Start of Exercise inputs

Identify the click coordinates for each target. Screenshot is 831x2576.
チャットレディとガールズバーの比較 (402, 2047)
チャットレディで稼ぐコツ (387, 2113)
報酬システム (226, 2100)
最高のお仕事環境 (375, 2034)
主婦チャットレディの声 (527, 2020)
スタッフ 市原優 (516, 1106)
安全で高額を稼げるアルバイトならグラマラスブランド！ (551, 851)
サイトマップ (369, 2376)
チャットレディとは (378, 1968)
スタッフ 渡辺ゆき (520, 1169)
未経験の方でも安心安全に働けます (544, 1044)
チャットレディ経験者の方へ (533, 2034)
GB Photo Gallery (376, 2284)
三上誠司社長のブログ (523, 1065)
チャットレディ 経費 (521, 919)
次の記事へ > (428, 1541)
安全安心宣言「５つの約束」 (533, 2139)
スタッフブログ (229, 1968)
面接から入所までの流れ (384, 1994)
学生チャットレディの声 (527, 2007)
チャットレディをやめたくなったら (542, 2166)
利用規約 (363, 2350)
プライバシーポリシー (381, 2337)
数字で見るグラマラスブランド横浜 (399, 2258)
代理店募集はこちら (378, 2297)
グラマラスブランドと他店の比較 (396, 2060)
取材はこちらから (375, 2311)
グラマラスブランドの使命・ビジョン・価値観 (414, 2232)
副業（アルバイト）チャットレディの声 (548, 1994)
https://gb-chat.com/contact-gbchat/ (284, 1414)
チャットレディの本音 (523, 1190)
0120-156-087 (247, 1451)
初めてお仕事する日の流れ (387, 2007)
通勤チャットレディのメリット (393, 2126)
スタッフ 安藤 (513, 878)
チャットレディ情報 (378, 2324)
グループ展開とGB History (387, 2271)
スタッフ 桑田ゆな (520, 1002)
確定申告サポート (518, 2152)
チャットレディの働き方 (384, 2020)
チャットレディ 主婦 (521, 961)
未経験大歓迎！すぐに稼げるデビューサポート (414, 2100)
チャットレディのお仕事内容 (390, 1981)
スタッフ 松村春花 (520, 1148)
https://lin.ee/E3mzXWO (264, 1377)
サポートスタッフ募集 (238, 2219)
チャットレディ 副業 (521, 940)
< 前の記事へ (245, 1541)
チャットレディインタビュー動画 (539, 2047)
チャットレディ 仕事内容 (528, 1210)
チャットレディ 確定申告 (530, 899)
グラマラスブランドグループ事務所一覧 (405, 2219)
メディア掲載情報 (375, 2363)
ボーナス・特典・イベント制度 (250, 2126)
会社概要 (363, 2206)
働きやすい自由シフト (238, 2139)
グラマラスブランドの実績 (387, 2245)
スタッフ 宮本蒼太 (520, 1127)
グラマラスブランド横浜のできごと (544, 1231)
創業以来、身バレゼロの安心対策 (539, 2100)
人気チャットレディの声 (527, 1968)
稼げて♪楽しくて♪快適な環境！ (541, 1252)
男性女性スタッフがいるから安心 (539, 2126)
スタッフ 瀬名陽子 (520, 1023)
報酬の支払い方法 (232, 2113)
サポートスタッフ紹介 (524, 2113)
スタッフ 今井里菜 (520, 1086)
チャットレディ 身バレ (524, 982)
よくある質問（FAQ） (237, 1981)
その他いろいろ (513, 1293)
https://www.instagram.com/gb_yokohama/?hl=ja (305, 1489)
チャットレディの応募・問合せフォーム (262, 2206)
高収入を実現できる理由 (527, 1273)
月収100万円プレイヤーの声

End of Exercise inputs

▸ Problem details:
Which lines above run from the one containing "学生チャットレディの声 (527, 2007)" down to the one containing "チャットレディの本音 (523, 1190)"? Repeat exactly those, both ends included, and nothing else.

▸ Solution to the exercise:
学生チャットレディの声 (527, 2007)
チャットレディをやめたくなったら (542, 2166)
利用規約 (363, 2350)
プライバシーポリシー (381, 2337)
数字で見るグラマラスブランド横浜 (399, 2258)
代理店募集はこちら (378, 2297)
グラマラスブランドと他店の比較 (396, 2060)
取材はこちらから (375, 2311)
グラマラスブランドの使命・ビジョン・価値観 (414, 2232)
副業（アルバイト）チャットレディの声 (548, 1994)
https://gb-chat.com/contact-gbchat/ (284, 1414)
チャットレディの本音 (523, 1190)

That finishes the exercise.